Por otra parte, se recomienda que los niños antes de aprender el inglés como segunda lengua, deben aprender a manejar su idioma materno. Este hecho debe darse para evitar futuras complicaciones de carácter social. Por eso, si es que no se sigue esta recomendación, los pequeños pueden sufrir al momento de interrelacionarse con las personas de su entorno. Además, su autoestima podría bajar de forma considerable y por ende, se sentirá solo y aislado. En sí, el bilingüismo es una herramienta fundamental en el progreso de cualquier individuo, sin embargo, si es que se le emplea de una manera equivocada, puede conllevar a situaciones peligrosas. Algunos ejemplos de estas se relacionan a la pérdida que el niño tendrá en el aspecto social, el cultural y el lingüístico.
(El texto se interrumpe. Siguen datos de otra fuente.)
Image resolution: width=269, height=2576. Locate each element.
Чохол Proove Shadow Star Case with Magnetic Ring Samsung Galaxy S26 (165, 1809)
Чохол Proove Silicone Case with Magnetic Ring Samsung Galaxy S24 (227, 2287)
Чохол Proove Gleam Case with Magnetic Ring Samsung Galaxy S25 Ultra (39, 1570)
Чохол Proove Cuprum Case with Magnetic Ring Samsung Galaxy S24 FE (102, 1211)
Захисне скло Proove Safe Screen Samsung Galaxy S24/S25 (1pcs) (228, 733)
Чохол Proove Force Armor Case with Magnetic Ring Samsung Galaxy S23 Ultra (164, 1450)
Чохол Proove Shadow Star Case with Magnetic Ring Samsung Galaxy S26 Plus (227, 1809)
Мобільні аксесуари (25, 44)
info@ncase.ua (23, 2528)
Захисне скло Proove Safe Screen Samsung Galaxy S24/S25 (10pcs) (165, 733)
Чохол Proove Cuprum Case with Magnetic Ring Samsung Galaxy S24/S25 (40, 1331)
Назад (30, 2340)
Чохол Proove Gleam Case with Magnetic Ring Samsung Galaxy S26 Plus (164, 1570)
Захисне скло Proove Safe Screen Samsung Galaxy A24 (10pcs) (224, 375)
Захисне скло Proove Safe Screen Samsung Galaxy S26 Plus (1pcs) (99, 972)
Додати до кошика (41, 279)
Por eso, para evitar que esto suceda, lo que se debe buscar es que los pequeños estudien el inglés para que puedan manifestar sus deseos y necesidades. Además, para que puedan captar la atención de los que le rodean mediante el habla. También, es importante que puedan lograr conforme vaya transcurriendo el tiempo la aceptación social. En resumen, lo que un infante debe poseer para aprender de manera eficaz el inglés se relaciona a tres aspectos. El primero se basa en una imitación correcta de las palabras que este aprendiendo para que de esta forma su pronunciación sea buena. El segundo, se cimienta en la motivación para poder aprender el inglés. Finalmente, el tercero se circunscribe a la corrección de los yerros que puedan cometer los niños tanto en el habla como en la escritura.